GridGain can function as a distributed in-memory database that supports data processing APIs including SQL, key-value, compute, machine learning and more. The GridGain in-memory data grid distributes your dataset across a cluster of servers while the distributed SQL capabilities allows you to read and write to the database using standard database commands. The system provides ACID transaction guarantees and supports ANSI-99 SQL including DDL and DML.
The GridGain in-memory database delivers 1,000 times faster performance than disk-based databases because your data is stored and processed in RAM. GridGain is deployed on a distributed cluster of servers so you can easily scale out the GridGain in-memory database by adding additional nodes to the cluster - the system rebalances your data automatically.

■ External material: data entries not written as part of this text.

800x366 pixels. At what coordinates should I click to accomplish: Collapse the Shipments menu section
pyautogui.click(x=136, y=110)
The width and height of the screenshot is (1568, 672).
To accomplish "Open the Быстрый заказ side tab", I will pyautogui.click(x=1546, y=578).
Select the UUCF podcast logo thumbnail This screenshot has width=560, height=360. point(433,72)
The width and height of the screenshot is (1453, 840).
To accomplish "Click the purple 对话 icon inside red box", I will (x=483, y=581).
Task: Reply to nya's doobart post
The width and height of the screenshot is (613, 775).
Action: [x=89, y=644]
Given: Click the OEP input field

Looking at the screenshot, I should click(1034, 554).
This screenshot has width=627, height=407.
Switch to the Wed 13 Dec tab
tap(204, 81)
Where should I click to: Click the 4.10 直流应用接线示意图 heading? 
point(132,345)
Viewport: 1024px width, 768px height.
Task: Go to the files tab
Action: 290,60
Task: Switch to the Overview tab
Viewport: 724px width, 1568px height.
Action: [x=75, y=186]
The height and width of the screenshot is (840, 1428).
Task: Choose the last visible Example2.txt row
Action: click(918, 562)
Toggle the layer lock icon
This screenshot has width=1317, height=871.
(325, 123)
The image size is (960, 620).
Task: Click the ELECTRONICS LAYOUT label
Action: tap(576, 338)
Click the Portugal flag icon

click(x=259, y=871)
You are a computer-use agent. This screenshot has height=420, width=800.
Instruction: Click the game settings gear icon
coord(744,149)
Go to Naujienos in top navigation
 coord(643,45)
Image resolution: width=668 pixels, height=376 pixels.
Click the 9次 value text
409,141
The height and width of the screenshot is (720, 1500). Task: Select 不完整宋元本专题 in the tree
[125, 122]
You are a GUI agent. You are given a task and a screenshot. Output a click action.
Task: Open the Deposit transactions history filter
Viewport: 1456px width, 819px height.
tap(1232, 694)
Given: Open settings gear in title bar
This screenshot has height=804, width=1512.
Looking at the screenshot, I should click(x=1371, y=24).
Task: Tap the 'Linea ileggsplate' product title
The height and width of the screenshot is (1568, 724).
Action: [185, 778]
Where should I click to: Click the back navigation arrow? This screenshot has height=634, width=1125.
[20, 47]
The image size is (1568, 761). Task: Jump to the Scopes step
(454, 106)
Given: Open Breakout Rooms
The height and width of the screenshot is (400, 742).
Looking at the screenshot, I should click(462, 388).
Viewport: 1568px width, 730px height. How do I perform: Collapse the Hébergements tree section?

In-Memory Database Built on a Memory-Centric Architecture
The memory-centric GridGain architecture allows you to execute distributed SQL, key-value and other operations across different memory layers. If your organization deploys a variety of memory technologies such as DRAM, non-volatile memory, and 3D XPoint, you can tune the configuration of your system to use a combination of memory options which provides the best trade off between price and performance for your organization.
You can use the optional Persistent Store feature to achieve the performance and scale of in-memory computing, the durability of disk, and strong consistency, all in one system. The Persistent Store feature maintains a copy of your in-memory database on disk which serves as a backup for data recovery purposes. GridGain can also transact and query data whether it is in-memory or on disk so you can use your in-memory database immediately upon restart by transacting against the data on disk while your full dataset is being loaded into memory.